Faute pour ces soins de lui apporter satisfaction, Madame [F] [A] a consulté le Docteur [B] [L], chirurgien-dentiste et expert près la Cour d’appel de [Localité 7], afin qu’il réalise une expertise.
Ce dernier a réalisé sa mission le 17 septembre 2018 et déposé son rapport d’expertise.
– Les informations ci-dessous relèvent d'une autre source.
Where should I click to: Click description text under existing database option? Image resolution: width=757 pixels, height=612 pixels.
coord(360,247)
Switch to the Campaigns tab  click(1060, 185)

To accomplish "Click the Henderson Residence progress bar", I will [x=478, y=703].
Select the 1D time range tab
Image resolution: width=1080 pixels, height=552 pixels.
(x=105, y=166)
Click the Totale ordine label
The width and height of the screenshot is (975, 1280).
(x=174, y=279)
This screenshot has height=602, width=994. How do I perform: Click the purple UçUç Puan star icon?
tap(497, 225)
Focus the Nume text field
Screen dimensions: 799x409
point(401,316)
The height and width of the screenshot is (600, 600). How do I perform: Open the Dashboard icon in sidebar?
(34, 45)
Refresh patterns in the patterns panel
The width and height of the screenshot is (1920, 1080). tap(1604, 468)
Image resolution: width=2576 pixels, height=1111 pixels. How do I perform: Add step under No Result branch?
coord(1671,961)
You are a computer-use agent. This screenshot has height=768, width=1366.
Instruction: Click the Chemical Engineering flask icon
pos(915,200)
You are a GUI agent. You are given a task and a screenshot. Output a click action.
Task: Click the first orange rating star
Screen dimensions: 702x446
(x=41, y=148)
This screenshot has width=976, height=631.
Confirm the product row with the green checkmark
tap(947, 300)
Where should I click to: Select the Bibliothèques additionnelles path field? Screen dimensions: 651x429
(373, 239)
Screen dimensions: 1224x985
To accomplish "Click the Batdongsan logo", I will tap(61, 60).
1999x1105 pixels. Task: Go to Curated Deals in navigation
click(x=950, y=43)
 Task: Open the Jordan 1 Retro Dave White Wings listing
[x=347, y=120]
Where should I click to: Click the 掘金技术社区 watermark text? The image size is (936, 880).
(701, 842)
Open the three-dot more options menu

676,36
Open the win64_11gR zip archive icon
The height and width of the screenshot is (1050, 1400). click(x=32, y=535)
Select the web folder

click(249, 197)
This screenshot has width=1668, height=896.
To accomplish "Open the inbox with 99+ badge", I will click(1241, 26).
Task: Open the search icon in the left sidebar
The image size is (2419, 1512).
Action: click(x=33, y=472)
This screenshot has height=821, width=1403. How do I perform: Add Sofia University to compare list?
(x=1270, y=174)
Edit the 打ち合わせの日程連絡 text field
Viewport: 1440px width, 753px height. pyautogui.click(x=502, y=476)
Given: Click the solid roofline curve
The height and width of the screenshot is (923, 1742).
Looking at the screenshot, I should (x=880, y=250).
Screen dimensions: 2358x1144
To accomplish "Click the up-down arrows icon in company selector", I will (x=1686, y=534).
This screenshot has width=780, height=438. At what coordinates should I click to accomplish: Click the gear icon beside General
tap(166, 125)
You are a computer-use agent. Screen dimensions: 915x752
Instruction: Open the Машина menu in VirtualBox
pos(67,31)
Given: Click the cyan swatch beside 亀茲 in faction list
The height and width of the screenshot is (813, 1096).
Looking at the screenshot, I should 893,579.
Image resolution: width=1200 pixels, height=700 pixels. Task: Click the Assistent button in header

Madame [F] [A] s’est alors rapprochée, par l’intermédiaire de son conseil, de l’assureur du Docteur [O] [N], la compagnie d’assurance ALLIANZ IARD, afin d’entamer une démarche amiable.
Faute de réponse de la part de la SA ALLIANZ IARD, Madame [F] [A] et sa mère, Madame [T] [V], ont saisi le Juge des référés du Tribunal de grande instance de BOURGES qui, par une ordonnance du 7 mars 2019, a confié la réalisation d’une expertise judiciaire au docteur [M] [U].
Ce dernier a déposé son rapport le 7 novembre 2019.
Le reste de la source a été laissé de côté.